I’ve asked this question before, as have many others, and yet we still haven’t heard a reasonable response. How does legal protection for the rights of all individuals impact the marriage of anyone else? Sutherland Institute continues the fear-mongering “anti-marriage” campaign with statements such as:
“The experiences of other states, namely California, Massachusetts, Connecticut, and Vermont, prove that the inclusion of terms such as ’sexual orientation’ and ‘gender identity’ in state and local laws is used, ultimately, to denigrate the meaning of marriage.”
What they fail to do, however, is explain or even point to a single example of this denigration of marriage. Here are their arguments:
1. Proposed ordinances are legally vague. The argument attached herein, however, only complains that the wording of the ordinance is redundant, not vague. What it does, though, is define “sexual orientation” as “heterosexual, homosexual, and bisexual.” This isn’t vague, it clarifies that all people, regardless of their orientation, are entitled to fair housing and employment consideration. It really isn’t that difficult of a concept to grasp.
2. Proposed ordinances are dangerously broad. The Sutherland Institute argues that inclusion of the term “perceived as” disallows any serious response to an accusation of discrimination. What they fail to address is that virtually all cases of discrimination are cases of perception. It still falls upon the accuser to prove that they were discriminated against because of a perception of their sexual orientation. That phrase in no way, shape, or form attempts to shift the burden of proof to the defense, nor does it undermine any legitimate defense.
3. Proposed ordinances are inherently unjust. “Businesses that operate within the city limits of Salt Lake would be compelled to abide by ‘civil rights’ laws that do not exist elsewhere in the state.” This is probably the most absurd argument I’ve ever seen. Just because other cities and municipalities are lagging behind the times in terms of extending equality to all people, it is no justification for Salt Lake City to not take the lead.
The press release ends with:
“Sutherland does not condone discrimination against any human being on grounds of innate and universal human traits addressed by civil rights laws. Nor does Sutherland condone irrational discrimination against any human being for chosen behaviors.”

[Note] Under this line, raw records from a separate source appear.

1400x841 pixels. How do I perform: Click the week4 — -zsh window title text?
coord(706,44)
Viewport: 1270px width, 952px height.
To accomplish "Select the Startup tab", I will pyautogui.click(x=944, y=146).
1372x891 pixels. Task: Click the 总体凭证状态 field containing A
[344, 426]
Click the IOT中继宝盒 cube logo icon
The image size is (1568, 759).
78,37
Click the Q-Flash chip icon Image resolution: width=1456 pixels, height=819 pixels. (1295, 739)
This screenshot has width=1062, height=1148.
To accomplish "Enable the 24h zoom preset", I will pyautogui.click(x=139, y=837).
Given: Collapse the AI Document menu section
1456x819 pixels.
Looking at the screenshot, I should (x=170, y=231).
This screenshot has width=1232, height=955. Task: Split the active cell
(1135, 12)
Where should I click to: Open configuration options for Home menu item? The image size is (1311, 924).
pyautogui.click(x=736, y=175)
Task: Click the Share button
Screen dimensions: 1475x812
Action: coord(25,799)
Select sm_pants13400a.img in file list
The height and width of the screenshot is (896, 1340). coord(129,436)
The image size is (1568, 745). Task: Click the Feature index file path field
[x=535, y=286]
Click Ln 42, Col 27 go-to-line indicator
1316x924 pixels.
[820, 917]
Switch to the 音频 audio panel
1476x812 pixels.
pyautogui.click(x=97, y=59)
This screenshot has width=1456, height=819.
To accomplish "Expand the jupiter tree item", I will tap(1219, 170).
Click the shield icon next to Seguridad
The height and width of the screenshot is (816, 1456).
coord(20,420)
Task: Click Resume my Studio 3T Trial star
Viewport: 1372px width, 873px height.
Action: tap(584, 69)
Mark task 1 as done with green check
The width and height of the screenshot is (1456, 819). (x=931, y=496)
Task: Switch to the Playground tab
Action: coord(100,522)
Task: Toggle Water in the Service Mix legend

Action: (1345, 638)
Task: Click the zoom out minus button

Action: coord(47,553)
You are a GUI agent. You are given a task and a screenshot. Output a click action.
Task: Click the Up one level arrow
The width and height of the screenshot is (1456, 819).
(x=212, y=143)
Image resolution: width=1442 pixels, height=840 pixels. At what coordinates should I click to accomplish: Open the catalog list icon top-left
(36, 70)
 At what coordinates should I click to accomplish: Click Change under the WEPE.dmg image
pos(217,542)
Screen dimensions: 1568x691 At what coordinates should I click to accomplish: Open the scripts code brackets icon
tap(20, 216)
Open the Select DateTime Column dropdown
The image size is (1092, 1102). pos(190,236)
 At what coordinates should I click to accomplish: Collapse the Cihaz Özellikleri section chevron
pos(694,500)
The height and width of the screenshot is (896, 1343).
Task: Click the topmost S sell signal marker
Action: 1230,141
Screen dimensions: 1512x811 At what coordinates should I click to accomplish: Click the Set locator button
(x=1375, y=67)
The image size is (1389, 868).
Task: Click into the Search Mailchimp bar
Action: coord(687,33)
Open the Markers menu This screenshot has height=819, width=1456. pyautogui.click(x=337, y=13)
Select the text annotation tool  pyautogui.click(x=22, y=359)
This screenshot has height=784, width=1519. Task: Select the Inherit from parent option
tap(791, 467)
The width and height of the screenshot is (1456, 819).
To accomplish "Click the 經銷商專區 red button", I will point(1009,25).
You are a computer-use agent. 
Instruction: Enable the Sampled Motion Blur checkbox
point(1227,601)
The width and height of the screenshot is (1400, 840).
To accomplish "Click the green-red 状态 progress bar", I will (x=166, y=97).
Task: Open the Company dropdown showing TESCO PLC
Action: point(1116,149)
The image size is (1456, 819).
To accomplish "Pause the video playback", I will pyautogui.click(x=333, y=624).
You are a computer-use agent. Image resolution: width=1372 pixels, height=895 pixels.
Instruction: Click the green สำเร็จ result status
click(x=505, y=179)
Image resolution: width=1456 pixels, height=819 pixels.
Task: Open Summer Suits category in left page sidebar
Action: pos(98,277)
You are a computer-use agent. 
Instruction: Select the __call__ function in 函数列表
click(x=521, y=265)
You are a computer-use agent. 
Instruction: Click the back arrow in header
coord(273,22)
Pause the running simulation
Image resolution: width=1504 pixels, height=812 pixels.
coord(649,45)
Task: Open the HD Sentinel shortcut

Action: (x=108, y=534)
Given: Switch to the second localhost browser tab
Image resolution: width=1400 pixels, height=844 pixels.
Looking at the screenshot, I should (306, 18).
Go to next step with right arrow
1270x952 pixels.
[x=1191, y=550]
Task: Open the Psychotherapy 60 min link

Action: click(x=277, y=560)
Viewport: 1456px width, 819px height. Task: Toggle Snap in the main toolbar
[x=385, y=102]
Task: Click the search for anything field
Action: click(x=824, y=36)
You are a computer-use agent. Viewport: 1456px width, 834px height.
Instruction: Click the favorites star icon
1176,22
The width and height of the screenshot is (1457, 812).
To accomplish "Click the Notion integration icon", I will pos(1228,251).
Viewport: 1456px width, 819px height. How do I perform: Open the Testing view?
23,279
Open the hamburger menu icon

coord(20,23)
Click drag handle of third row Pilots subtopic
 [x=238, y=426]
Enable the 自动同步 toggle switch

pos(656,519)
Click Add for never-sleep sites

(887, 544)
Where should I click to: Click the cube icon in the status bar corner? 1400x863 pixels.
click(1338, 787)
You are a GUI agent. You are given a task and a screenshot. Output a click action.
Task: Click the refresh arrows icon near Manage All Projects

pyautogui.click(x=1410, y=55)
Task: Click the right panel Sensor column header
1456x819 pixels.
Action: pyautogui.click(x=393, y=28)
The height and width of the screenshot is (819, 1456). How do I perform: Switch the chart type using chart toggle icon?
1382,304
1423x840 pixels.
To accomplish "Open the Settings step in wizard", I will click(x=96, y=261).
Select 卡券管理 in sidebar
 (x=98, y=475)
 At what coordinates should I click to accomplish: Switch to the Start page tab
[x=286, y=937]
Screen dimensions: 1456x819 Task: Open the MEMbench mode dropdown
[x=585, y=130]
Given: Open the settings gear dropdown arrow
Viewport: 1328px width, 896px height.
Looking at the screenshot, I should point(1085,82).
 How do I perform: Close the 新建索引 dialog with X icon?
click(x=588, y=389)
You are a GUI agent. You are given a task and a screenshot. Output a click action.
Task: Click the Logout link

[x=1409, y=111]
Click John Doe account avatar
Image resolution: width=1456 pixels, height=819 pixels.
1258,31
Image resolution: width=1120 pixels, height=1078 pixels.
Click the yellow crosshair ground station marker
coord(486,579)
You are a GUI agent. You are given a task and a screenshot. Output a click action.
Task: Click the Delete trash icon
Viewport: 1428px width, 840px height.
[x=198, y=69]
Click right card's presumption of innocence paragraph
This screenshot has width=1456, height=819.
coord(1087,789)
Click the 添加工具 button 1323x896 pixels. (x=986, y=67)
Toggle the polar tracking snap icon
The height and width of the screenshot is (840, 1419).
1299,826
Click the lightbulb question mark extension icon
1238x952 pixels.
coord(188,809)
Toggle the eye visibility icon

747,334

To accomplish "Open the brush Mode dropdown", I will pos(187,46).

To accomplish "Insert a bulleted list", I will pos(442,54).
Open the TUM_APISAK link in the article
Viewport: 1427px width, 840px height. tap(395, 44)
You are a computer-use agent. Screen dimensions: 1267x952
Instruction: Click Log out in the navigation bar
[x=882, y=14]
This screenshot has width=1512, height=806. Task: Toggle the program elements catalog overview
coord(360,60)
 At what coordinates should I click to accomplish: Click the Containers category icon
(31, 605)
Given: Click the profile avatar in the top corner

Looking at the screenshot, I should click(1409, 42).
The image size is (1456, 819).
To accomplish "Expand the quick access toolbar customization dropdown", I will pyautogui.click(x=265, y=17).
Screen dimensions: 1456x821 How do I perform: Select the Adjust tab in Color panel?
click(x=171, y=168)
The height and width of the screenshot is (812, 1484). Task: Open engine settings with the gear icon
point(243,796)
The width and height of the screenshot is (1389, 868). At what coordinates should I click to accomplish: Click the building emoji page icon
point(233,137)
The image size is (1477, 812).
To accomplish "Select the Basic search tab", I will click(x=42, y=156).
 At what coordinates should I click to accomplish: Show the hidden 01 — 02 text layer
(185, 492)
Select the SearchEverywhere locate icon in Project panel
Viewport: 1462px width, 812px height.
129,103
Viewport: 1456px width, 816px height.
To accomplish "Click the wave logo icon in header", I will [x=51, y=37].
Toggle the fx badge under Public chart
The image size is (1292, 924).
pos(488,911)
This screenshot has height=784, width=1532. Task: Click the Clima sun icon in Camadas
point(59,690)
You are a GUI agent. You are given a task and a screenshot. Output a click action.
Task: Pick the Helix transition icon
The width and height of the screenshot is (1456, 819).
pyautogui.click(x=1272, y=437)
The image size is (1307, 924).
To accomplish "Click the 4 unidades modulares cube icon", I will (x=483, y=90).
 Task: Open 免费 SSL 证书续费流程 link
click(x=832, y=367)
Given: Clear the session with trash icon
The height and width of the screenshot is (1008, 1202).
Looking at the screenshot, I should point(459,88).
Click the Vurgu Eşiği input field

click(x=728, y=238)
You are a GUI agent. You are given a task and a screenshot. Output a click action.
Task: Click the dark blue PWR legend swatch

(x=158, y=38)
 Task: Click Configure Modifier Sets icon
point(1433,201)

If the Sutherland Institute truly supports the concepts of freedom and liberty that they espouse, there is absolutely no legitimate reason to oppose these ordinances. In no way do Mayor Becker’s proposals create an unfair playing field for anyone, they only serve to help promote justice and equality for all citizens of Salt Lake City, equally. Sutherland’s alternatives, the passage of ordinances that do not include the terms “sexual orientation” and “gender identity” and the passage of “non-binding resolutions” defeat the entire purpose of the proposed ordinances.
It is time that someone in Utah’s political arena had the courage to stand up and promote equality for all Utahns. I applaud Mayor Becker for his courage and vision, and look forward to the day that other cities, counties, and our backwards State Legislature joins us in the 21st century to honor the principles of liberty and equality upon which this nation is theoretically based.